Яблочные дни. Часть I | страница 105



Монахи одновременно занесли лапки в осеняющем жесте, всё-таки вынудив закоснелого грешника нагнуть перед ними голову.

— Король отец мой, — принц Рекенья дал понять, что отныне говорит с отцом и только с ним, — прошу, примите мою исповедь.

Франциско взглянул на него с беспокойством, потерявшие железную хватку пальцы затеребили королевскую цепь, спутав с чётками. Интересно, какие злодеяния он успел приписать сыну? Как бы там ни было, короля постигнет… разочарование. Франциско махнул камбалиным сыновьям, те согнулись и попятились прочь. Всё же было в них что-то от морских гадов.
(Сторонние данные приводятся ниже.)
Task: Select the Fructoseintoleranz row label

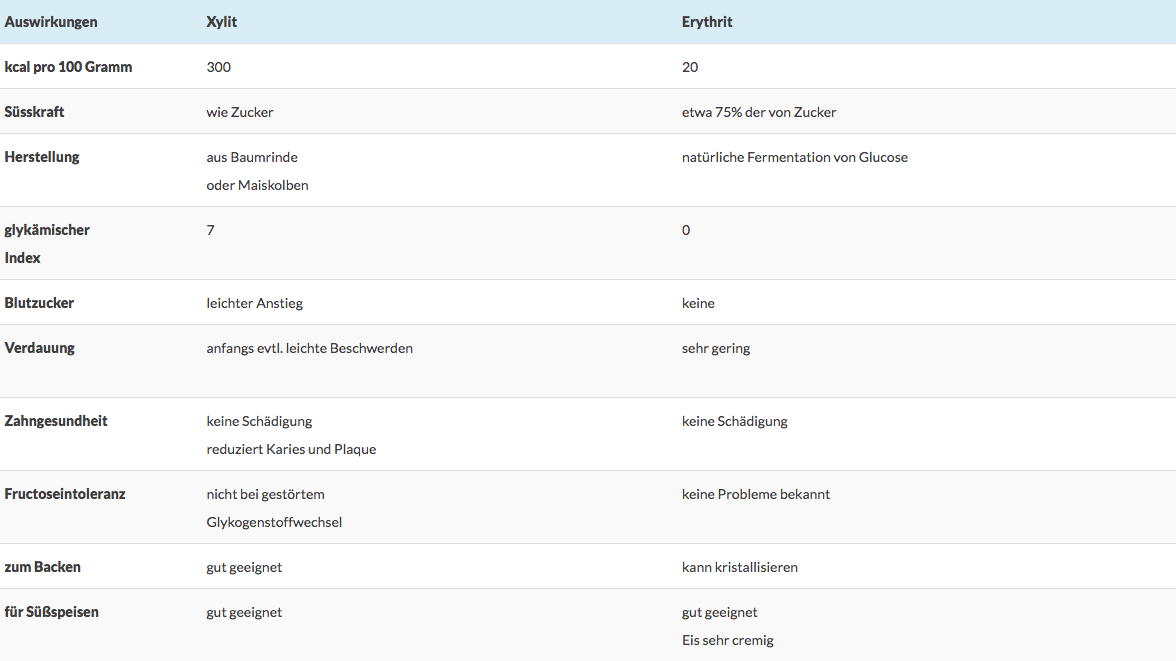Action: click(65, 494)
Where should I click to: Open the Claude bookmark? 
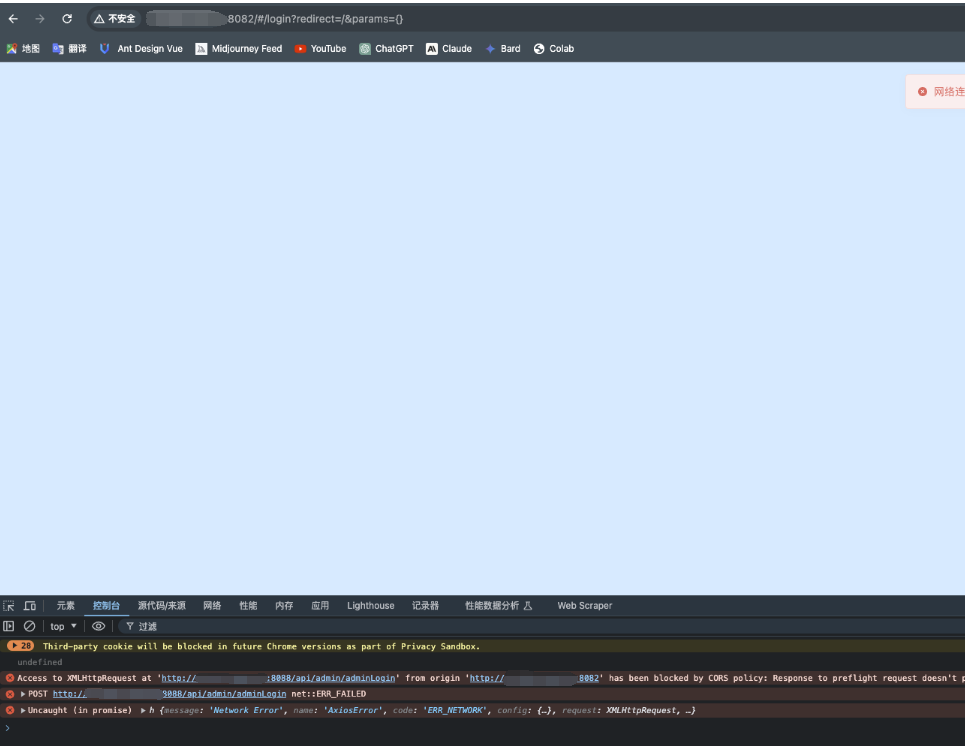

— Идём, сын наш. — Его величество с неожиданной прытью устремился в цветочный лабиринт, Райнеро пошёл с отцом в ногу. — Вознеси ко Всевечному раскаяние в содеянном и объяви нам, что ты сделал, не утаи от нас.

Весна была всё та же. Горела гранатовым пламенем, пела над мраморной чашей фонтана, чесала ветряным гребнем пыльные гривы олив. Он её вытерпит? Где его воля, где, наконец, его честь? В семнадцатую весну отец сказал, что сын — его боевой таран, и благословил на войну. Папенькино благословение не уберегло от удара в спину, но это не повод! Не повод лишать Райнеро Рекенья-и-Яльте пятой весны подряд.

Франциско уже прореза́л миртовый строй. Боялся не то сыновней исповеди, не то чужих ушей, и гравиевыми дорогами уходил вглубь пронизанного зеленью сада. Райнеро чуть отстал. Ему грезился иной путь и иная земля. Туман ещё сонных Амплиольских гор, прямые стрелы сосен, горько-сладкий аромат ветра над охладелой землёй. В венах кипит кровь, ложная тишина вокруг становится нестерпимой. В скалах, сбрасывая с себя дремоту, ворочается эхо. Свершается! Слышен монотонный конский топот, звон удил, лязг доспехов, живые ещё голоса… Блаутурцы совершают разведывательную вылазку, блаутурцы не в состоянии подсчитать, сколько воронов слетелось на эту землю. Сиятельный Куэрво выжидает, засада научает терпеливости. Принц Рекенья пока не понял, обучаем ли он. Под ногами там и тут цветёт дрок. Жёлто-лунные цветы молят о крови, эта мольба невыносима. Шире клюв! — Куэрво раздувает хищно вырезанные ноздри. Шпага рубит мглистый воздух в клочья, маршальский конь стелется в прыжке, мчится по склону вниз. Сердце Райнеро пускается вскачь, голову кружит, Пречистая дева, вот оно! Он вновь подражает сиятельному герцогу, как десять лет назад. Только шпагу, на всякий случай, держит в правой.

Принц Рекенья очнулся. Сиял неистовый апельсинный огонь, на белокаменной скамейке воцарился отец. Под деревьями выстроились колючие кустарники, все в улитках. Странницы медленно и печально влачили завёрнутые спиралью горбы. В кронах выписывали рулады птицы. Земные твари не выказывали королю никакого почтения, и Райнеро взял это на себя. Ветер гонял засохшие цветки апельсинов. Принц Рекенья покорно придавил их коленями.